It frequently happens, that under decrees or orders, annuitants and other persons are entitled for their lives to receive the dividends of stock standing in the name of the Accountant-general; where such persons reside in the country, it is usual to obtain a power of attorney from the Accountant-general's office, which must be executed and verified in the manner before described, authorizing some person resident in London to receive the dividends as they from time to time become due, and such person may receive them accordingly; but, before each payment is made, a certificate (the form of which may be obtained from the Accountant-general's office) of the person entitled to the dividends being alive at the time the dividend became due, or at a subsequent period, as near the time the dividend is applied for as may be, must, on each occasion, be produced at the Accountant-general's office; the persons giving this certificate must be the minister and churchwardens of the parish where the person resides; if, for any reason, such certificate cannot be conveniently obtained, an affidavit of some reputable person to the same effect will answer the purpose. The Accountant-general will not act upon the certificate or affidavit after a month from the date of it has elapsed, but, if that be the case, will require a fresh one.

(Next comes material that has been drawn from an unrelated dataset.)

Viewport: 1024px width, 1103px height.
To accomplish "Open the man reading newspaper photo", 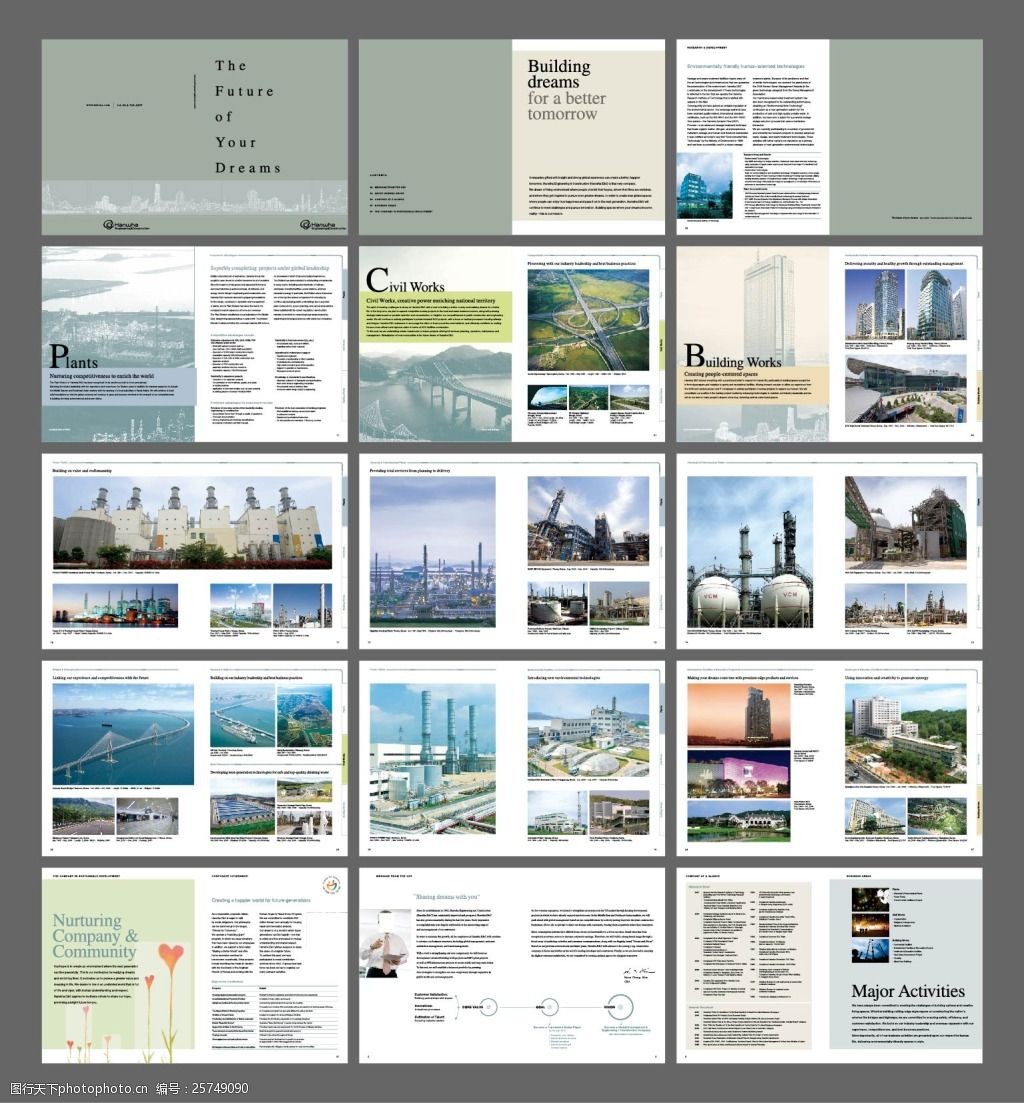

Where the order is for transferring stock in Court into the name of a person entitled to it, this will be seen to by the agent, without troubling the country solicitor (except for the correct name, residence, and addition of the party), unless in the case where a married woman is entitled to the stock, in which case similar proceedings to those described with respect to money must be taken to satisfy the Court that the transfer into the name of the person proposed is with her free consent.

A person who has duly served under articles to an attorney or solicitor, may be admitted a solicitor of the Court of Chancery, either before or after he has been admitted an attorney of the Common Law Courts, or any of them. If he be admitted first in Chancery, he must be examined as to his knowledge and fitness, in a similar manner to what is now the practice previously to admission in the Common Law Courts; but it happens very rarely that the admission in Chancery takes place first, and therefore I think it unnecessary to enter at any length into the subject. The day appointed for admitting solicitors in Chancery is always the day after the end of the term; and the applicant having obtained his admission in one of the Common Law Courts, the agent with whom he happens to be connected, will see to the necessary formalities in order to the admission in Chancery.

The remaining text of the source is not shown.